History

Time and Place: 1861: The Coming of the American Civil War

Module code: V1425
Level 5
15 credits in spring semester
Teaching method: Lecture, Seminar
Assessment modes: Coursework

In 1861 the United States stood on the brink of civil war. Seven Deep South states had seceded from the Union in the wake of Abraham Lincoln's presidential victory. By April all hopes of peace had been extinguished.

In this module you probe the causes of a conflict that resulted in the deaths of at least 620,000 Americans.
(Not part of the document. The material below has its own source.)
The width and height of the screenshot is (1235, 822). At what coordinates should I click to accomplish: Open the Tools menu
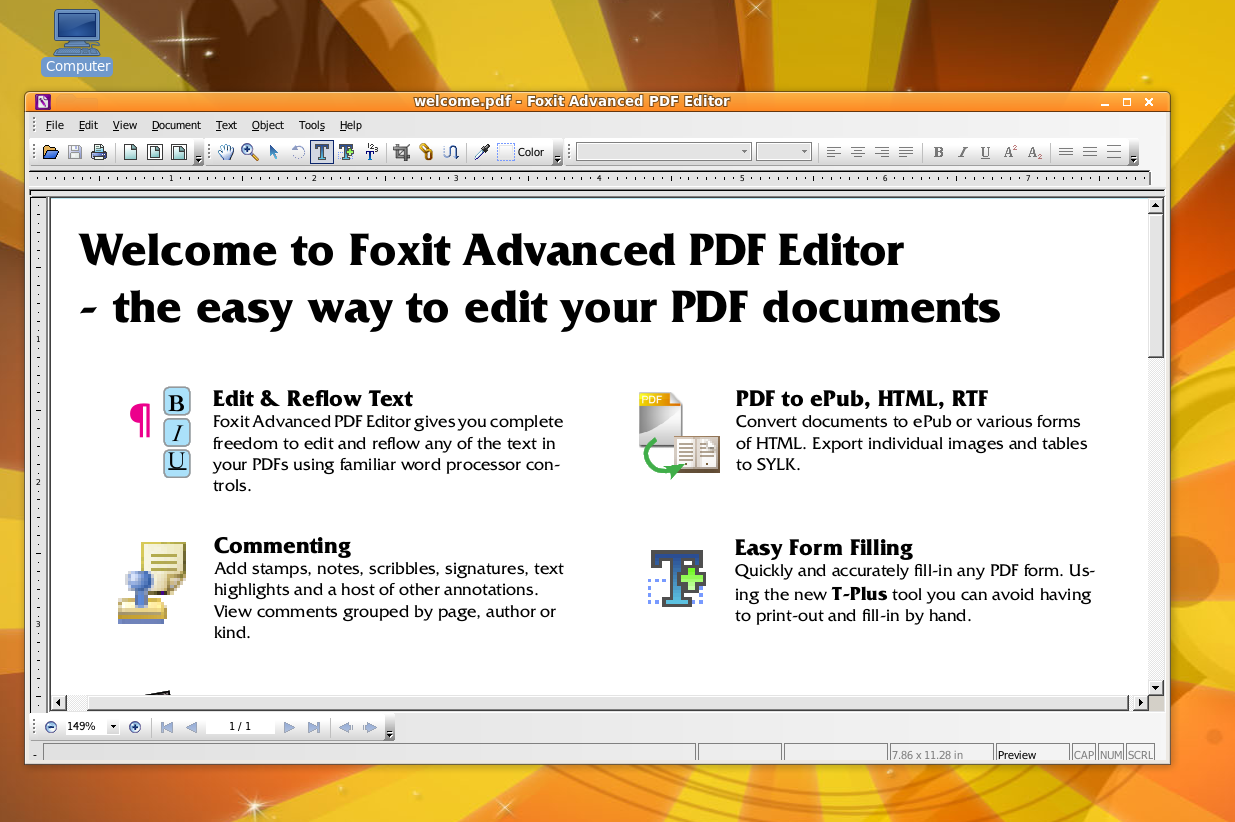click(x=312, y=125)
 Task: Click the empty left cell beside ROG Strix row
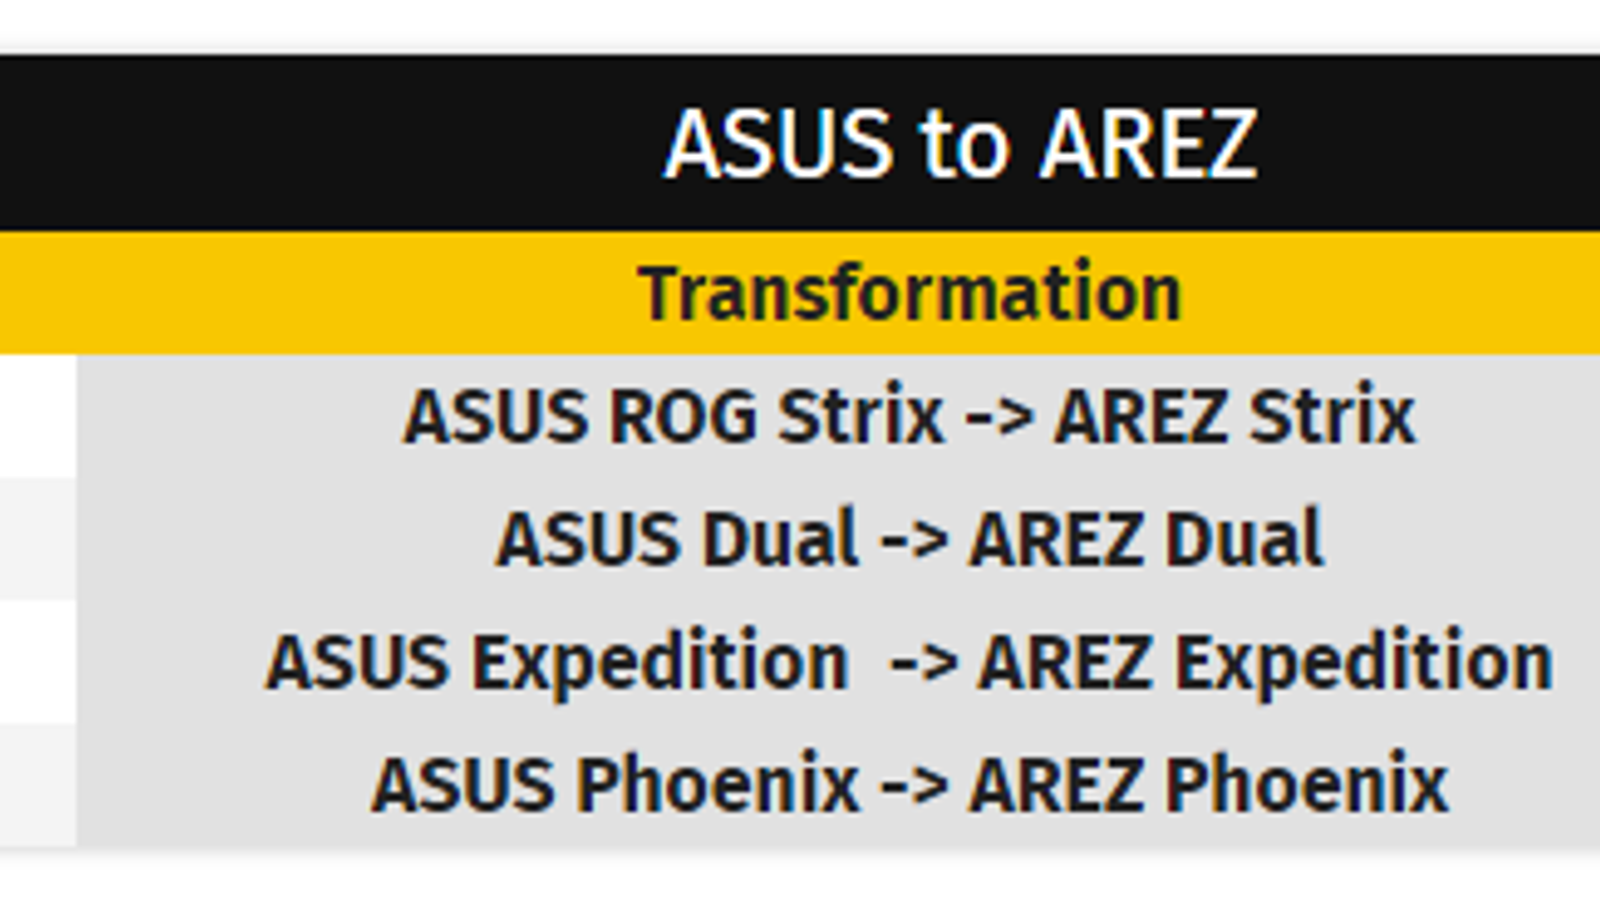[x=37, y=416]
We begin with President Polk's decision to go to war against Mexico in 1846, a disastrous policy mistake that resulted in divisive political debate over the expansion of slavery into territory ceded by the Mexicans after their surrender. 

We chart the:

  • ill-fated Compromise of 1850
  • subsequent demise of a national party system that had held the Union together since the 1830s
  • rise of North-South tensions in the wake of passage of the Kansas-Nebraska Act
  • sources of southern proslavery nationalism in the 1850s
  • outbreak of sectional infighting in Kansas
  • rise of the antislavery Republican Party
  • South's response to Lincoln's election
  • refusal of most northerners to allow the southern states to secede from the Union.

Although the module is primarily political in focus, close attention is given to the social and economic context in which the sectional crisis occurred

Module learning outcomes

  • Demonstrate a broad understanding of the causes of the American civil War.
  • Assess the relative significance of political, social and economic factors in Civil War causation.
  • Critically engage with historiographical debates over the coming of the Civil War.
  • Compare and contrast the contribution of elite and non-elite historical actors to the outbreak of war.
  • Analytically assess primary documents and write argumentative essays based on independent research.